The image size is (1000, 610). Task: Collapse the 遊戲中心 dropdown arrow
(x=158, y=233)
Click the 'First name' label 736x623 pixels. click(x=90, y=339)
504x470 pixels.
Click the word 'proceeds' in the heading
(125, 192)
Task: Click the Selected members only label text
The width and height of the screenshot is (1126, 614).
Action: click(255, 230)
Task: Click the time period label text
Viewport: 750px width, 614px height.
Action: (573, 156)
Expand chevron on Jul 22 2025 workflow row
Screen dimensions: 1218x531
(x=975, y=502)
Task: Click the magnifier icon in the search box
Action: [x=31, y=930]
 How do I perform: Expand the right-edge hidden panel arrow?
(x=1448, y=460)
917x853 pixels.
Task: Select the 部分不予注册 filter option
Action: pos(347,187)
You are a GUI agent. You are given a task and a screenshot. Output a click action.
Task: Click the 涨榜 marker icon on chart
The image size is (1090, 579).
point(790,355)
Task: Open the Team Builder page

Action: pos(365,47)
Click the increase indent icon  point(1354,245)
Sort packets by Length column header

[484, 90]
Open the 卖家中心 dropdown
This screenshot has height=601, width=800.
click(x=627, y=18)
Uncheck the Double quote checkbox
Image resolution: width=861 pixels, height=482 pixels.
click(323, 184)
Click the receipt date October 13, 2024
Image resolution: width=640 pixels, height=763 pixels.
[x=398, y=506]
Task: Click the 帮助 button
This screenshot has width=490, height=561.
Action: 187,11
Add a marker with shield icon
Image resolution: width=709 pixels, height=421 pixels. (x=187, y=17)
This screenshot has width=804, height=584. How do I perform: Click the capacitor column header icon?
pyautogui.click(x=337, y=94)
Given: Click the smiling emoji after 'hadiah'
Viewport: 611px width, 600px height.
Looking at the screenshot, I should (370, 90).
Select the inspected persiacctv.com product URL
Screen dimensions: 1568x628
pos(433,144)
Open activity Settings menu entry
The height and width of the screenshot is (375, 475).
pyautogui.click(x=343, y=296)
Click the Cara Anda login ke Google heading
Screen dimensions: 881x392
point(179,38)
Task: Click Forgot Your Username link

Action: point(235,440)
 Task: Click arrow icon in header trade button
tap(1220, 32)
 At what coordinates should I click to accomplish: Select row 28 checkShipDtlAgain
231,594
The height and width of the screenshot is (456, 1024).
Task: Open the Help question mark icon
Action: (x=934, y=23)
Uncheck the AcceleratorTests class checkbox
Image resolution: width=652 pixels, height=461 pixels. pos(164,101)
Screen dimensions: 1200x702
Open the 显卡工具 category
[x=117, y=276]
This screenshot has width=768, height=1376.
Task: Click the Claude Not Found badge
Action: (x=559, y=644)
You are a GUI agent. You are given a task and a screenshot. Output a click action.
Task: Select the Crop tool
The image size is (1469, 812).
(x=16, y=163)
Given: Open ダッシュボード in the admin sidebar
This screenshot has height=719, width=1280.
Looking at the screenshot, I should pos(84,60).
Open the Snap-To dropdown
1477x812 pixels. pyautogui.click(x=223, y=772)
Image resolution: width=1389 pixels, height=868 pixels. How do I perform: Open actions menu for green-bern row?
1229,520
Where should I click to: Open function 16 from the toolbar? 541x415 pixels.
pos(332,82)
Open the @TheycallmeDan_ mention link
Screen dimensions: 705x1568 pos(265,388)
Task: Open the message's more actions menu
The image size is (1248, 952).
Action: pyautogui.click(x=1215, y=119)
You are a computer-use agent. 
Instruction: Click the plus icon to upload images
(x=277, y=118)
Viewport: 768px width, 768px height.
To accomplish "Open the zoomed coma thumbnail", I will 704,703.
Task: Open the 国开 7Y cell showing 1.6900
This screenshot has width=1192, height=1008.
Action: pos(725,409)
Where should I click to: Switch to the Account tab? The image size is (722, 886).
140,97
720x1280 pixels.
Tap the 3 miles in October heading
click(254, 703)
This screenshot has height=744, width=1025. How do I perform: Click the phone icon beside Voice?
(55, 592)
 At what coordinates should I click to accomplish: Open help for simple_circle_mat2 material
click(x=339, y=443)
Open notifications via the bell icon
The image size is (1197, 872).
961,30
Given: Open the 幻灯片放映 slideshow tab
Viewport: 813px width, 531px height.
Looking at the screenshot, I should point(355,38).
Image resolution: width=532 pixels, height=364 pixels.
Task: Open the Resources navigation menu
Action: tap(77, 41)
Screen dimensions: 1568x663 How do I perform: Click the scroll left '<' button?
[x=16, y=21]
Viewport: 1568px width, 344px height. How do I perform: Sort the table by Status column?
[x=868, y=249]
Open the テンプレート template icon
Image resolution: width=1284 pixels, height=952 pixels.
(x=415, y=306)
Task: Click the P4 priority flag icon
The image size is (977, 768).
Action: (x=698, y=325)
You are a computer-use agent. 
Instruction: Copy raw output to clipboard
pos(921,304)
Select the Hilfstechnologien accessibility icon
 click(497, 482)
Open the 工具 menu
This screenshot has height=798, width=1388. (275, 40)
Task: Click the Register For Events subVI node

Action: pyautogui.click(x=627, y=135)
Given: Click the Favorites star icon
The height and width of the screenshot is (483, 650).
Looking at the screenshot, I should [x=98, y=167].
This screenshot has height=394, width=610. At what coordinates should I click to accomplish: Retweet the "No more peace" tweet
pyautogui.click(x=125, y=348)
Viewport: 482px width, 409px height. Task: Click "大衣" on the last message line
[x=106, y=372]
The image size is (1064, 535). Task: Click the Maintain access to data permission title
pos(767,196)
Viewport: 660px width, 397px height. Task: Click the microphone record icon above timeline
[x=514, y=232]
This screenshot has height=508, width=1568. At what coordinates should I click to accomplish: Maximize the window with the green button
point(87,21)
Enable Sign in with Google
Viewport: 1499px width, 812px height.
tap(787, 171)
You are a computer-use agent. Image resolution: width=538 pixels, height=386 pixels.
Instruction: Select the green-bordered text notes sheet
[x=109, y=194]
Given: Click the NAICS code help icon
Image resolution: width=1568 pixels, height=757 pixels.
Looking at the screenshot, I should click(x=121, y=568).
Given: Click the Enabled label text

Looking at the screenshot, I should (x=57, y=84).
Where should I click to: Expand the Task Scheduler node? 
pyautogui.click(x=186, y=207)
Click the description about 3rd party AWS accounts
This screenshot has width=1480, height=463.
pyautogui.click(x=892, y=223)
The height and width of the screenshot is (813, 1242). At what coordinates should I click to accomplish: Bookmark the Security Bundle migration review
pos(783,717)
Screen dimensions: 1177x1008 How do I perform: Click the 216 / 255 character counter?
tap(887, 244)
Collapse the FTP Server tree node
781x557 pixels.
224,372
########
— ASSIGNMENT —
Retype the entries above. Match them exactly.

— SOLVED PROBLEM —
The image size is (1000, 610). Task: Collapse the 遊戲中心 dropdown arrow
(x=158, y=233)
Click the 'First name' label 736x623 pixels. click(x=90, y=339)
504x470 pixels.
Click the word 'proceeds' in the heading
(125, 192)
Task: Click the Selected members only label text
The width and height of the screenshot is (1126, 614).
Action: click(255, 230)
Task: Click the time period label text
Viewport: 750px width, 614px height.
Action: (573, 156)
Expand chevron on Jul 22 2025 workflow row
Screen dimensions: 1218x531
(x=975, y=502)
Task: Click the magnifier icon in the search box
Action: [x=31, y=930]
 How do I perform: Expand the right-edge hidden panel arrow?
(x=1448, y=460)
917x853 pixels.
Task: Select the 部分不予注册 filter option
Action: pos(347,187)
You are a GUI agent. You are given a task and a screenshot. Output a click action.
Task: Click the 涨榜 marker icon on chart
The image size is (1090, 579).
point(790,355)
Task: Open the Team Builder page

Action: pos(365,47)
Click the increase indent icon  point(1354,245)
Sort packets by Length column header

[484, 90]
Open the 卖家中心 dropdown
This screenshot has height=601, width=800.
click(x=627, y=18)
Uncheck the Double quote checkbox
Image resolution: width=861 pixels, height=482 pixels.
click(323, 184)
Click the receipt date October 13, 2024
Image resolution: width=640 pixels, height=763 pixels.
[x=398, y=506]
Task: Click the 帮助 button
This screenshot has width=490, height=561.
Action: 187,11
Add a marker with shield icon
Image resolution: width=709 pixels, height=421 pixels. (x=187, y=17)
This screenshot has width=804, height=584. How do I perform: Click the capacitor column header icon?
pyautogui.click(x=337, y=94)
Given: Click the smiling emoji after 'hadiah'
Viewport: 611px width, 600px height.
Looking at the screenshot, I should (370, 90).
Select the inspected persiacctv.com product URL
Screen dimensions: 1568x628
pos(433,144)
Open activity Settings menu entry
The height and width of the screenshot is (375, 475).
pyautogui.click(x=343, y=296)
Click the Cara Anda login ke Google heading
Screen dimensions: 881x392
point(179,38)
Task: Click Forgot Your Username link

Action: point(235,440)
 Task: Click arrow icon in header trade button
tap(1220, 32)
 At what coordinates should I click to accomplish: Select row 28 checkShipDtlAgain
231,594
The height and width of the screenshot is (456, 1024).
Task: Open the Help question mark icon
Action: (x=934, y=23)
Uncheck the AcceleratorTests class checkbox
Image resolution: width=652 pixels, height=461 pixels. pos(164,101)
Screen dimensions: 1200x702
Open the 显卡工具 category
[x=117, y=276]
This screenshot has width=768, height=1376.
Task: Click the Claude Not Found badge
Action: (x=559, y=644)
You are a GUI agent. You are given a task and a screenshot. Output a click action.
Task: Select the Crop tool
The image size is (1469, 812).
(x=16, y=163)
Given: Open ダッシュボード in the admin sidebar
This screenshot has height=719, width=1280.
Looking at the screenshot, I should pos(84,60).
Open the Snap-To dropdown
1477x812 pixels. pyautogui.click(x=223, y=772)
Image resolution: width=1389 pixels, height=868 pixels. How do I perform: Open actions menu for green-bern row?
1229,520
Where should I click to: Open function 16 from the toolbar? 541x415 pixels.
pos(332,82)
Open the @TheycallmeDan_ mention link
Screen dimensions: 705x1568 pos(265,388)
Task: Open the message's more actions menu
The image size is (1248, 952).
Action: pyautogui.click(x=1215, y=119)
You are a computer-use agent. 
Instruction: Click the plus icon to upload images
(x=277, y=118)
Viewport: 768px width, 768px height.
To accomplish "Open the zoomed coma thumbnail", I will 704,703.
Task: Open the 国开 7Y cell showing 1.6900
This screenshot has width=1192, height=1008.
Action: pos(725,409)
Where should I click to: Switch to the Account tab? The image size is (722, 886).
140,97
720x1280 pixels.
Tap the 3 miles in October heading
click(254, 703)
This screenshot has height=744, width=1025. How do I perform: Click the phone icon beside Voice?
(55, 592)
 At what coordinates should I click to accomplish: Open help for simple_circle_mat2 material
click(x=339, y=443)
Open notifications via the bell icon
The image size is (1197, 872).
961,30
Given: Open the 幻灯片放映 slideshow tab
Viewport: 813px width, 531px height.
Looking at the screenshot, I should point(355,38).
Image resolution: width=532 pixels, height=364 pixels.
Task: Open the Resources navigation menu
Action: tap(77, 41)
Screen dimensions: 1568x663 How do I perform: Click the scroll left '<' button?
[x=16, y=21]
Viewport: 1568px width, 344px height. How do I perform: Sort the table by Status column?
[x=868, y=249]
Open the テンプレート template icon
Image resolution: width=1284 pixels, height=952 pixels.
(x=415, y=306)
Task: Click the P4 priority flag icon
The image size is (977, 768).
Action: (x=698, y=325)
You are a computer-use agent. 
Instruction: Copy raw output to clipboard
pos(921,304)
Select the Hilfstechnologien accessibility icon
 click(497, 482)
Open the 工具 menu
This screenshot has height=798, width=1388. (275, 40)
Task: Click the Register For Events subVI node

Action: pyautogui.click(x=627, y=135)
Given: Click the Favorites star icon
The height and width of the screenshot is (483, 650).
Looking at the screenshot, I should [x=98, y=167].
This screenshot has height=394, width=610. At what coordinates should I click to accomplish: Retweet the "No more peace" tweet
pyautogui.click(x=125, y=348)
Viewport: 482px width, 409px height. Task: Click "大衣" on the last message line
[x=106, y=372]
The image size is (1064, 535). Task: Click the Maintain access to data permission title
pos(767,196)
Viewport: 660px width, 397px height. Task: Click the microphone record icon above timeline
[x=514, y=232]
This screenshot has height=508, width=1568. At what coordinates should I click to accomplish: Maximize the window with the green button
point(87,21)
Enable Sign in with Google
Viewport: 1499px width, 812px height.
tap(787, 171)
You are a computer-use agent. Image resolution: width=538 pixels, height=386 pixels.
Instruction: Select the green-bordered text notes sheet
[x=109, y=194]
Given: Click the NAICS code help icon
Image resolution: width=1568 pixels, height=757 pixels.
Looking at the screenshot, I should click(x=121, y=568).
Given: Click the Enabled label text

Looking at the screenshot, I should (x=57, y=84).
Where should I click to: Expand the Task Scheduler node? 
pyautogui.click(x=186, y=207)
Click the description about 3rd party AWS accounts
This screenshot has width=1480, height=463.
pyautogui.click(x=892, y=223)
The height and width of the screenshot is (813, 1242). At what coordinates should I click to accomplish: Bookmark the Security Bundle migration review
pos(783,717)
Screen dimensions: 1177x1008 How do I perform: Click the 216 / 255 character counter?
tap(887, 244)
Collapse the FTP Server tree node
781x557 pixels.
224,372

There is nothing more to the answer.